The change to SYS_getdents64 was necessary because SYS_getdents returns
a slightly different struct (without the d_type member), so when
returning a pointer to our internal buffer holding the directory entries,
the contents of the buffer would be off-by-one, resulting in garbage.

To support SYS_getdents, buffer is rewritten everytime the syscall is
called: as per the documentation, d_type is always the last byte in the
structure, so the rewrite:

  1. gets d_type from the last byte in the structure
  2. shifts d_name by one
  3. stores d_type where d_name was previously
  4. clears previous d_type location

Diff Detail

Event Timeline

Herald added projects: Restricted Project, Restricted Project. · View Herald TranscriptApr 6 2023, 12:56 PM

Add support for SYS_getdents

mikhail.ramalho published this revision for review.Apr 7 2023, 11:07 AM
mikhail.ramalho edited the summary of this revision. (Show Details)
mikhail.ramalho edited the summary of this revision. (Show Details)

Fix error message

michaelrj added inline comments.Apr 11 2023, 3:45 PM
libc/src/__support/File/dir.cpp
45

this struct should be moved to its own file in include/llvm-libc-types/ to match struct dirent

51

you should probably add a comment clarifying that the 1 here represents the minimum width of this string, and that this struct has a variable length.

libc/src/__support/File/dir.cpp
45

struct linux_dirent is kinda an oddball... glibc never defines it, see https://man7.org/linux/man-pages/man2/getdents.2.html:
Note: There is no definition of struct linux_dirent in glibc; see NOTES.

The notes mention:

Library support for getdents64() was added in glibc 2.30; Glibc
does not provide a wrapper for getdents(); call getdents() (or
getdents64() on earlier glibc versions) using syscall(2).  In
that case you will need to define the linux_dirent or
linux_dirent64 structure yourself.

Maybe I can add a comment just explaining that?

I also doesn't seem to be exposed by the kernel: https://elixir.bootlin.com/linux/v4.7/source/fs/readdir.c#L150

51

will do!

sivachandra added inline comments.Apr 13 2023, 12:57 AM
libc/include/llvm-libc-types/ino64_t.h
12 ↗(On Diff #511741)

As far as I can tell, this is exactly the same as ino_t. Why do we need this?

libc/include/llvm-libc-types/struct_dirent.h
12

This will pollute user namespace.

17

This type definition should live in llvm-libc-types/ino_t.h. Similar structuring for off_t;

21

Have you checked to see if this breaks x86_64?

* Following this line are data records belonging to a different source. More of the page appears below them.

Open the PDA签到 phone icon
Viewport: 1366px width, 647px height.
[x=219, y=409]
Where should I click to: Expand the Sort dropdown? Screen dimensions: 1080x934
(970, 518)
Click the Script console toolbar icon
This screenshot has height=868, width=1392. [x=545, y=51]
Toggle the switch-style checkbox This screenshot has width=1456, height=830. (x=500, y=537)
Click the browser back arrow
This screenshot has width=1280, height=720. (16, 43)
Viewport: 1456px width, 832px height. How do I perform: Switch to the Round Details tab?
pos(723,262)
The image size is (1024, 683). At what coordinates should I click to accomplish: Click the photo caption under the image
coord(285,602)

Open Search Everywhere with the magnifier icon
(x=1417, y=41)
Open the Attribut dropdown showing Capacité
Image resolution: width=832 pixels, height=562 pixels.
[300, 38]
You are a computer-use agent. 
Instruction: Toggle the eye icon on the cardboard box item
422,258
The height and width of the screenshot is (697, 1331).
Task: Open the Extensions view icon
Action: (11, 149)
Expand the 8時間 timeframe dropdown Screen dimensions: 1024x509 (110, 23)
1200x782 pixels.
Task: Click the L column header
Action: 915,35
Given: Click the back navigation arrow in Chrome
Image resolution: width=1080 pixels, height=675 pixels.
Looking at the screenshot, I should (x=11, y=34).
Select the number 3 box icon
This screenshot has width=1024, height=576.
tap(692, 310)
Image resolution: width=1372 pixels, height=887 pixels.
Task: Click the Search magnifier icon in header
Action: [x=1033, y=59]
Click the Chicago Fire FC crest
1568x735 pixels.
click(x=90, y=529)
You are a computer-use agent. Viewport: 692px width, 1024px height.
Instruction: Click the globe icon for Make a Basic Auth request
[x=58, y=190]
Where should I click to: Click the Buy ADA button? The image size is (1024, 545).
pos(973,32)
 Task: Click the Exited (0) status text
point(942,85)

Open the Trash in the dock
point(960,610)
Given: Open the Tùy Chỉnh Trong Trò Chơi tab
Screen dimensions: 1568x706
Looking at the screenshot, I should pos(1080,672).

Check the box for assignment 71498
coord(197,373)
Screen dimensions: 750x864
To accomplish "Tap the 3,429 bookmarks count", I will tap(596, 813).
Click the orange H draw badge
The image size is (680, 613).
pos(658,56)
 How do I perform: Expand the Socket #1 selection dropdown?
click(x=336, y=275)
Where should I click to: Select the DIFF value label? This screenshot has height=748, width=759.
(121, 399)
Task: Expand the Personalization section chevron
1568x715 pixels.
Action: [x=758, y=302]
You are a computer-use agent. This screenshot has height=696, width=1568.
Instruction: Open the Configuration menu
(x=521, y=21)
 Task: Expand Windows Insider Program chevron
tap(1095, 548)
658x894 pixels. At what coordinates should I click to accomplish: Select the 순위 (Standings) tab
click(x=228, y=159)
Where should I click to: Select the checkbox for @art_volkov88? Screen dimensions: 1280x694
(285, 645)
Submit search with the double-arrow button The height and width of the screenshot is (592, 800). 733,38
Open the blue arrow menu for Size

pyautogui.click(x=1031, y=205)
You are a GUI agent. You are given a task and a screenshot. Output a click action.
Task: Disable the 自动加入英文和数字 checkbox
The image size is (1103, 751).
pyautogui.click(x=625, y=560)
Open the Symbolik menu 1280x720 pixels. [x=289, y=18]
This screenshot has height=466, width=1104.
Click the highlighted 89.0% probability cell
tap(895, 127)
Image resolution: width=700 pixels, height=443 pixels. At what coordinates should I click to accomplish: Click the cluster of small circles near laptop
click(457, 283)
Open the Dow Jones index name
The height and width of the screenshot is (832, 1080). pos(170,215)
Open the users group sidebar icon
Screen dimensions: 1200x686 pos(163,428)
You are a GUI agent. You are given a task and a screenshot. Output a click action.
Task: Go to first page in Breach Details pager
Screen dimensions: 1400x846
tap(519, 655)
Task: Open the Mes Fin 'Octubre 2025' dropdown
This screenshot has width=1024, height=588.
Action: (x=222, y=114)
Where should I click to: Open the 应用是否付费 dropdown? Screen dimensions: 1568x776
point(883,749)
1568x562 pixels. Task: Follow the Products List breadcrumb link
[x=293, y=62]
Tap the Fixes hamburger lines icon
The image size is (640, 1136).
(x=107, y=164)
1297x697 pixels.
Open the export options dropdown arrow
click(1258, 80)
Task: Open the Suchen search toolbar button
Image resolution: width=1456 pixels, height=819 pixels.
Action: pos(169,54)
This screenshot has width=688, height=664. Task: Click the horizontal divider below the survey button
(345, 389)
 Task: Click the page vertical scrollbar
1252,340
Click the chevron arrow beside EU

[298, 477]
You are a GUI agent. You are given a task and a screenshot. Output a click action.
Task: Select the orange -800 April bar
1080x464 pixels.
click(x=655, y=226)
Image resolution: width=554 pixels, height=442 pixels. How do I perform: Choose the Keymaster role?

libc/src/__support/File/dir.cpp
41

This file is supposed to contain the platform independent implementation. Can we improve the platform abstraction to push variance within Linux into the Linux implementation?

81

Calling memcpy on overlapping source and destination memory is undefined.

mikhail.ramalho marked 4 inline comments as done.Apr 17 2023, 6:35 AM
mikhail.ramalho added inline comments.
libc/include/llvm-libc-types/ino64_t.h
12 ↗(On Diff #511741)

I'm following glibc here, as it defines both types separately, despite them being the same. Do you think it's better to remove it and just typedef ino64_t to be ino_t?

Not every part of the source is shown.